What the exercise asks →
Reply with one number: the count of lines in the listing that contain the string "point".

Available records →

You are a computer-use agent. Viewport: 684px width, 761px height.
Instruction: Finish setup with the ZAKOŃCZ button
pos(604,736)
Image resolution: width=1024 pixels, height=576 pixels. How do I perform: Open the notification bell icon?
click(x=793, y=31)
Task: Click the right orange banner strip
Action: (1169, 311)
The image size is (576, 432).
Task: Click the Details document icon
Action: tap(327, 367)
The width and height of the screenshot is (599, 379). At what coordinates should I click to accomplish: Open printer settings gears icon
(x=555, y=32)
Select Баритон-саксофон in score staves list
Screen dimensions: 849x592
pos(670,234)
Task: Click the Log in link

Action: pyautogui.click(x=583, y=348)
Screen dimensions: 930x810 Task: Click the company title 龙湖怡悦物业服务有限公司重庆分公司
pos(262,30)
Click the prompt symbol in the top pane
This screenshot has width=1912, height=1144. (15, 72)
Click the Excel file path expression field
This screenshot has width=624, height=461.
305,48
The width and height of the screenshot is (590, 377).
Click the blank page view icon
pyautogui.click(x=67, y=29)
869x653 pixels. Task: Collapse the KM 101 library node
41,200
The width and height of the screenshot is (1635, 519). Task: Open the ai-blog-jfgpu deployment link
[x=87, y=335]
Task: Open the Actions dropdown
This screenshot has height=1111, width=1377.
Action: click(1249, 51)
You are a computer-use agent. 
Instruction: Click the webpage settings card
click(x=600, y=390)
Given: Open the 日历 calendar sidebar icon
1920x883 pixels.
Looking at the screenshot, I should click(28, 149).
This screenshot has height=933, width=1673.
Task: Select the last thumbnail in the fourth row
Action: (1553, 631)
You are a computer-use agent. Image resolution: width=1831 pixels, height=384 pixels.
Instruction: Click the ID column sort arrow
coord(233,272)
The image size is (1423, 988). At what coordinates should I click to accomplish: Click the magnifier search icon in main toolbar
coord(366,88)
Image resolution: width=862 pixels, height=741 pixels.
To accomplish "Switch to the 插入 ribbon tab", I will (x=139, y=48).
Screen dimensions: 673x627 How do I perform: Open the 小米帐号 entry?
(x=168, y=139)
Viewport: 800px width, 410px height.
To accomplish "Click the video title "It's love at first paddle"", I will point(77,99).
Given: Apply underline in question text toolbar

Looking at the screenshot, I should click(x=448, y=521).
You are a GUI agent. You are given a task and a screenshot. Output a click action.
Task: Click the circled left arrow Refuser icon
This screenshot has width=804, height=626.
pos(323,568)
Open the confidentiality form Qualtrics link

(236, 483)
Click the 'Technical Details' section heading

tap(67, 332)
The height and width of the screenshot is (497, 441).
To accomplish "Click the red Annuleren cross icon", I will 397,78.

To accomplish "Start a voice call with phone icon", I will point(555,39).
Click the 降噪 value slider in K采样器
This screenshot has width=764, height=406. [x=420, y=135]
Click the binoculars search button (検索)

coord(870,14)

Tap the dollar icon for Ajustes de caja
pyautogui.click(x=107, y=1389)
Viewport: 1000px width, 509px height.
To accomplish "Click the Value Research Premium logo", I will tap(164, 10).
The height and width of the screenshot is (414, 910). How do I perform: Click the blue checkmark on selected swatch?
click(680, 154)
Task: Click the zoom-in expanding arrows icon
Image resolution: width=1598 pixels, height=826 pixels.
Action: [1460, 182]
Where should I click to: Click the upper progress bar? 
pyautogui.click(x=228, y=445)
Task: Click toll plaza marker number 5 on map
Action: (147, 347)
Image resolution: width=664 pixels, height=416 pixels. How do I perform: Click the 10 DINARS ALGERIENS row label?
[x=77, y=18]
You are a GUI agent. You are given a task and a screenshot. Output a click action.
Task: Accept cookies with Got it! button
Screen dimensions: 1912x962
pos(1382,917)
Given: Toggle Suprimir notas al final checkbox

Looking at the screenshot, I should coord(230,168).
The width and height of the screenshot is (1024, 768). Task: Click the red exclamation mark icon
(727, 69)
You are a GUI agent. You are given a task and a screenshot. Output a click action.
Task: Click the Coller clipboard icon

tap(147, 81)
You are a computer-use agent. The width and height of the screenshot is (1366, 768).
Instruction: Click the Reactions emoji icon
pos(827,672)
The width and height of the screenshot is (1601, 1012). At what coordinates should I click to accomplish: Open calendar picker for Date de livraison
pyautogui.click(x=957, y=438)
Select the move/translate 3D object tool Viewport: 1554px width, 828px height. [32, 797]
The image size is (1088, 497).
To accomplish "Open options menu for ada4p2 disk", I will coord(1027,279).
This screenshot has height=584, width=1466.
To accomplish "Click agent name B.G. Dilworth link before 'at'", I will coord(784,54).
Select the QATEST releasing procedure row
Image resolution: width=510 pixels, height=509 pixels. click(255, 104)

Result →
2